Es ist 15.35 Uhr, als die Demonstration in Köln erstmals eskaliert. Die Hooligans und Neonazis attackieren an der Turiner Straße ein Wohnhaus, in dem Anhänger eines türkischen Fußballvereins auf den Balkonen stehen. Die Polizei wird später sagen, dass zunächst die Türken den Demonstrationszug mit Pyrotechnik beschmissen haben. Die Hooligans fühlen sich provoziert und stürmen das Gebäude. Es fliegen Flaschen. Nur mit großer Mühe kann die Polizei die Ausschreitung unterbinden. Die Demo wird fortgesetzt. Doch nur wenige Minuten später kommt es am Theodor-Heuss-Ring zu einer erneuten Eskalation. Die Chaoten werfen Böller und Flaschen, die zum Teil abgebrochen sind, auf die Polizisten. Die Beamten drängen den Mob mit Wasserwerfen zurück. "Das war gut so", stellt der Einsatzleiter der Polizei, Klaus Rüschenschmidt, anschließend fest. "Die Situation hat sich dadurch etwas beruhigt."

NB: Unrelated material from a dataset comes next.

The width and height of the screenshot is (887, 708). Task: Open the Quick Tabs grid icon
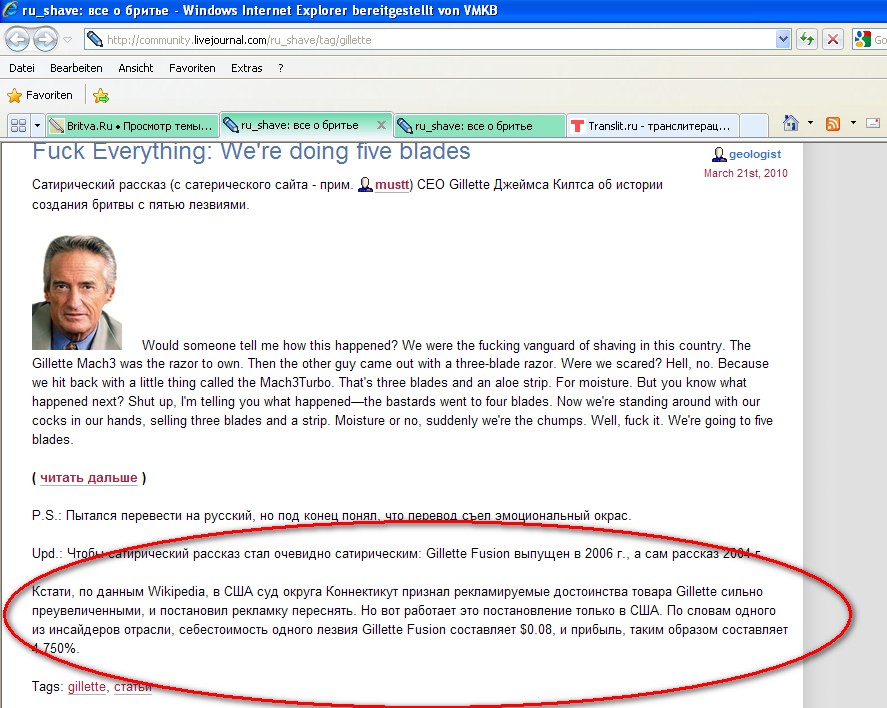17,126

Um 16 Uhr löst der Versammlungsleiter die Demonstration auf. "Damit ist er uns zuvor gekommen", sagt Rüschenschmidt. Doch mit den Krawallen geht es weiter. Die Polizei drängt die Hooligans und Neonazis, die nach Köln gekommen sind, um gegen Salafisten zu protestieren, Richtung Breslauer Platz am Hauptbahnhof. Im Verlauf fliegen immer wieder Tische, Stühle und Steine. Auf dem Bahnhofsvorplatz werfen Hooligans einen Mannschaftswagen der Polizei um, der dort als Absperrung gestanden hat. Gegen 18 Uhr beruhigt sich die Lage allmählich. Auf den Gleisen kommt es allerdings noch bis weit in die Abendstunden vereinzelt zu Auseinadersetzungen zwischen Polizei und Hooligans. Auch in Zügen wird randaliert. Zugbegleiter melden mehrere Zwischenfälle. Die vorläufige Bilanz der Straßenschlacht: 49 verletzte Polizisten, 17 Festnahmen, 57 staatsanwaltschaftliche Ermittlungen gegen Neonazis und Hooligans wegen Landfriedensbruchs. Kölns Polizeipräsident Wolfgang Albers erklärt: "Das war ein schwieriger und harter Einsatz."

Doch die Aufarbeitung des Krawall-Tages hat gerade erst begonnen. "Wir haben eine Ermittlungskommission gegründet, die alles genau unter die Lupe nehmen wird", betont Albers. Im Zentrum der Ermittlungen steht die Frage, warum die Versammlung nicht schon eine Stunde vor Beginn der Eskalation um 15.35 von der Polizei abgebrochen worden ist. Zu diesem Zeitpunkt, so räumt auch die Polizei ein, hatten viele Neonazis bereits gegen Auflagen verstoßen, indem sie mehrfach laut und deutlich "Heil Hitler" und andere verfassungsfeindliche Parolen riefen, Flaschen sowie Knallkörper warfen und gegen das Alkoholverbot verstießen. "Ich habe mich aber entschieden, die Versammlung nicht abzubrechen", erklärt der Einsatzleiter Klaus Rüschenscheidt. Angemeldet hatte die Versammlung ein Lokalpolitiker aus Mönchengladbach, der dort für die rechtspopulistische Partei "Pro NRW" im Stadtrat sitzt.

Im Zuge der Ermittlungen will die Polizei auch die Übergriffe auf Journalisten klären. Eine Fotografin berichtete etwa, dass sie von Hooligans attackiert und neben ihr ein Kameramann zusammengetreten worden sei. Die Polizei, so sagt sie, hätte nicht eingegriffen, sondern ihr stattdessen gesagt, dass sie selbst Schuld daran sei, wenn sie auf so eine Versammlung gehe. Andere Journalisten berichten über ähnliche Vorkommnisse. "Wir werden das aufarbeiten", so Albers

Als es dunkel geworden ist in Köln und sich die Situation entspannt hat, schallen plötzlich Klavierklänge über den Bahnhofsvorplatz. An der Stelle, wo sich keine Stunde vorher Hooligans mit der Polizei eine Straßenschlacht geliefert haben, spielt Davide Matello (32) auf seinem Piano den Hit "Atemlos" von Helene Fischer. Selbst die Polizisten, die noch aus Sicherheitsgründen geblieben sind, trauen ihren Ohren nicht. Mit dem Lied kehrt Ruhe ein - Köln hat den Krawall-Sonntag überstanden.